What about incidents that stand out? Fond Memories?
There is so much to say about Ida, about the 20 years she cared for me for as a care attendant. Some funny things and some sad things.
I always took Ida along to meetings I had with important people and celebrities. I remember once, I had a meeting with the then Minister of Labour, Mr M Mdlalana, at Parliament. The Minister greeted her with a hug and said to her; “You must be happy to meet the Minister”, to which she replied; “I have been working with Ari for many years, and have met more ministers than you, Sir.”
Ida would often ask to sit in the audience when I was making a speech, and would take the liberty, afterwards in a quiet time, of critiquing me and giving her opinion, which was often extremely valuable. When I got it right she would say “You are a speech maker!” and smile.
We travelled a lot. So often in fact, that when we travelled through domestic airport terminals, the people working at the airports would call out to her, “Mama Ida”! She would respond and smile. To this day, I'm sure I still hear the echo of her name being called out when I travel.
Ida obviously was much more than a care giver. She sounds more like a Personal Assistant cum confidant and also, a best friend?
Ida’s support was significant in my life. She was wise with my household budget and advised me if she thought I was doing things incorrectly and could be doing better. She allowed me into her family, to participate in educating the children and to share some of her family’s activities.

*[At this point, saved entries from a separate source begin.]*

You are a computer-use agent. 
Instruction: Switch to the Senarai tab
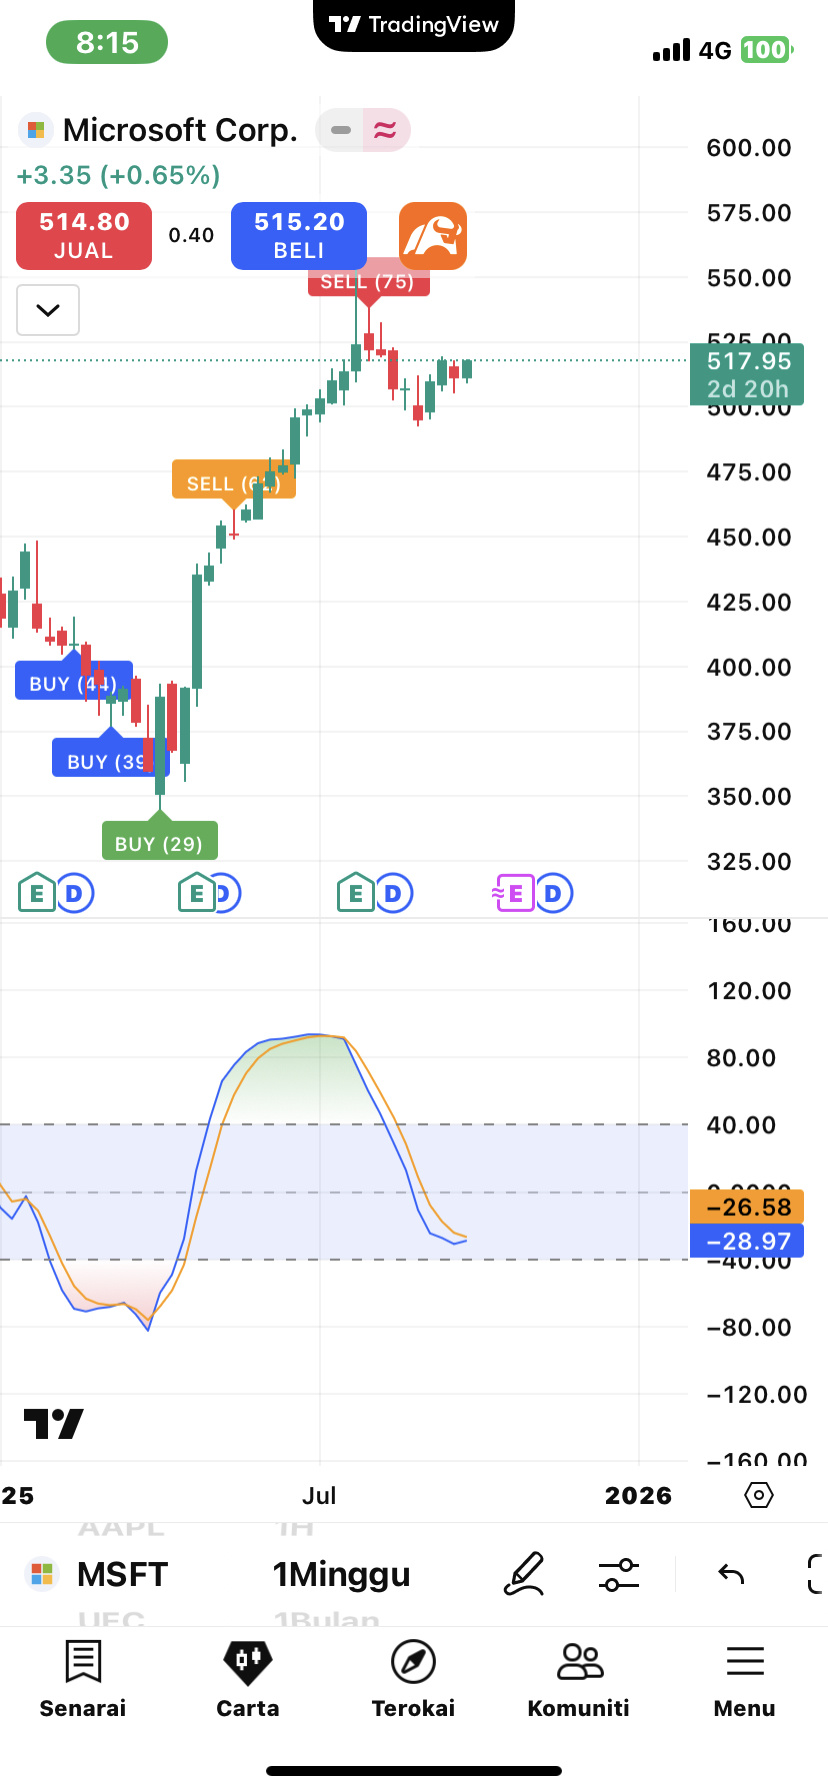coord(83,1680)
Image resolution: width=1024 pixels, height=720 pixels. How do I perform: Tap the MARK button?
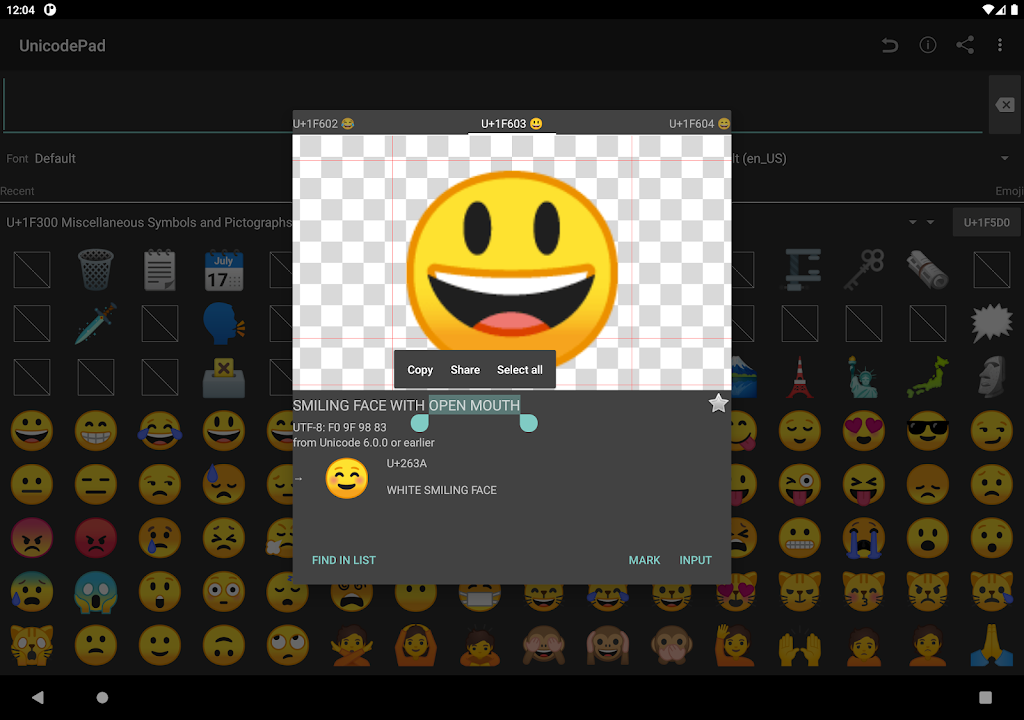(645, 560)
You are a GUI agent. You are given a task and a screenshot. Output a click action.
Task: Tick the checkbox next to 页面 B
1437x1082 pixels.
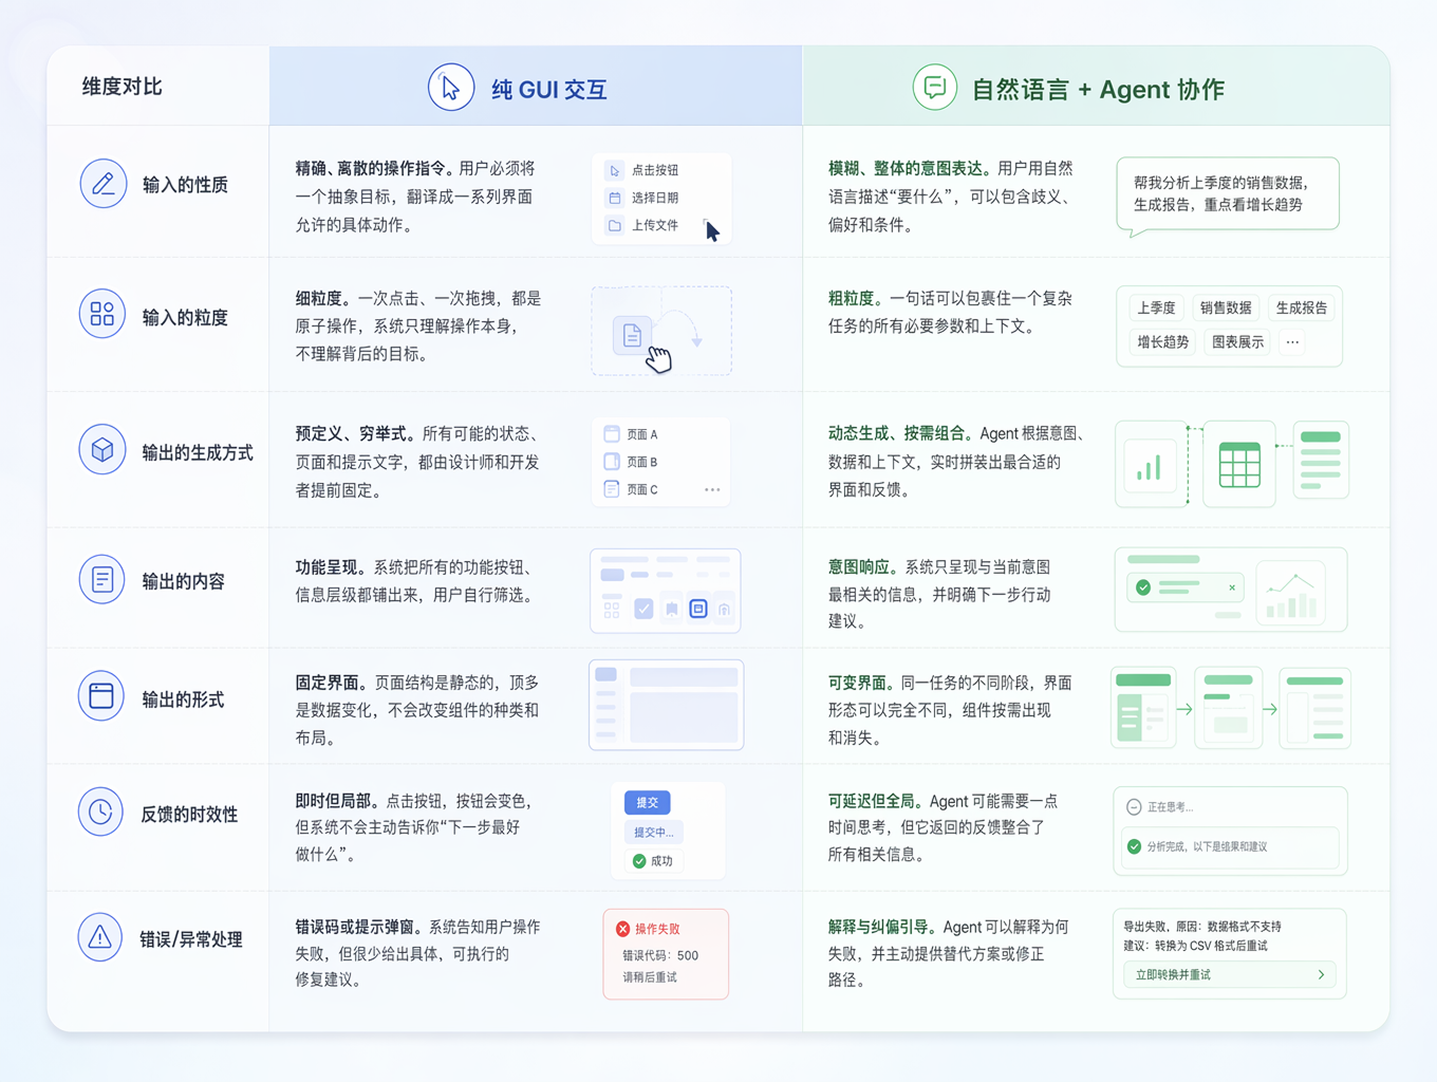(x=612, y=462)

I think it is most important to get involved with the family of your carer and show that this is a partnership. She was, first and foremost, an excellent mother, then a very loyal care attendant and thirdly, a friend to me, my family and friends.

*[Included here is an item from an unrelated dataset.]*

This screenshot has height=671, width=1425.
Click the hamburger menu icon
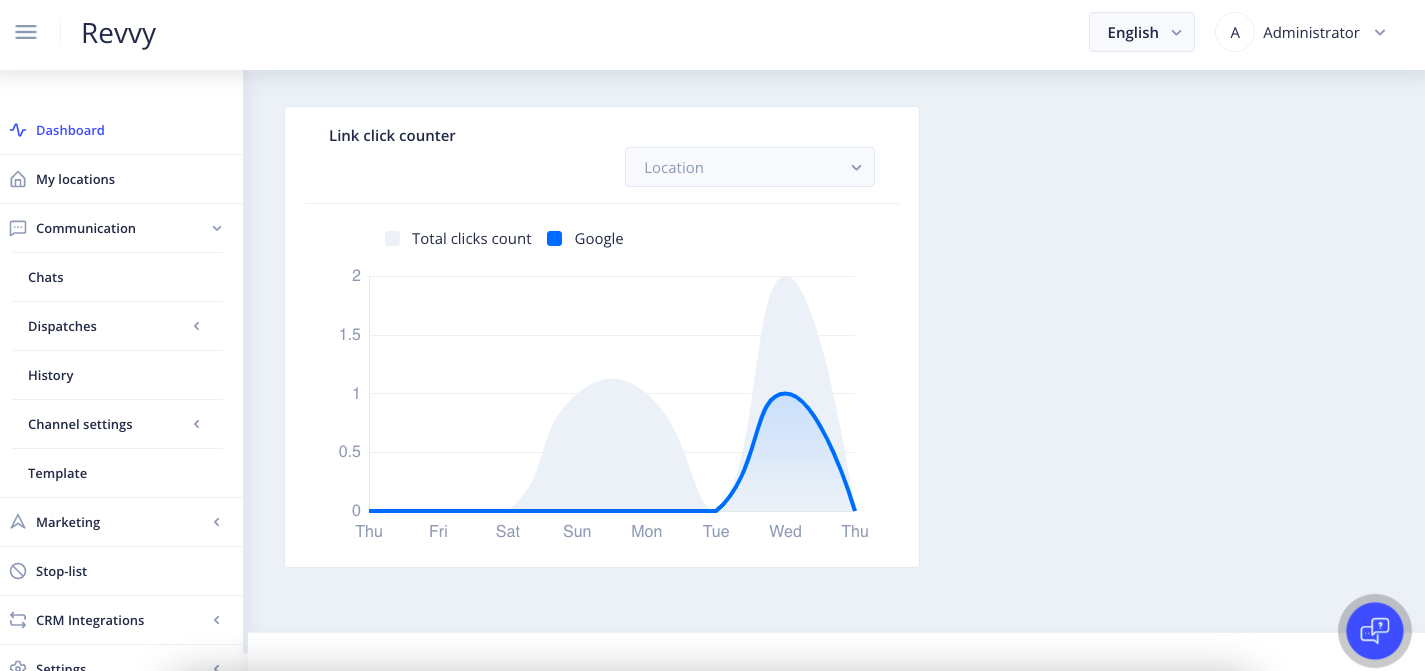(26, 32)
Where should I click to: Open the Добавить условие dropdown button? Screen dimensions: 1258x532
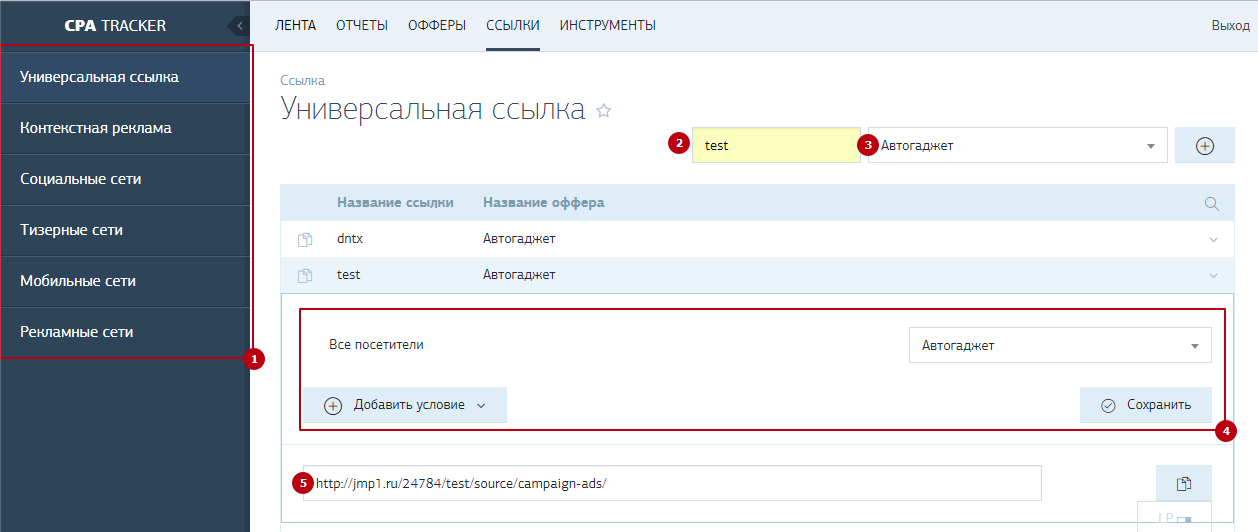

Ida would spot a red, pressure mark on my body a mile away and make it disappear in a few days. She would prepare in advance for every trip I took, and make sure that we never ran out of anything ... including a sense of humour!
She taught me that there needs to be a powerful relationship between you, the person who needs to be cared for, and your carer. Trust and honesty have to be developed. The words “please” and “thank you” have to be used in abundance. It is important to identify if your carer is tired, or has fatigue, and to give your carer the space and time to recover and re-energise.
Ari, I can see that you are becoming emotional. Let’s conclude with a few thoughts in closing.
I am a lucky man to have had the services of Ida Hlongwa in my life. I learnt so much from her. I do wish I could have done some things differently and I know she would probably forgive me for that. Ida gave a huge chunk of her life to myself and my family, my needs, my dreams and my achievements. There were many of my friends who begged her to write a book, but that was not to be - thank goodness!
Ida passed away in December 2010. The day of her death and her funeral are two of the saddest days of my life. There are many people who will remember this wonderful woman, may her legacy and mannerisms live on in the lives of others who provide such a valuable service for quadriplegics.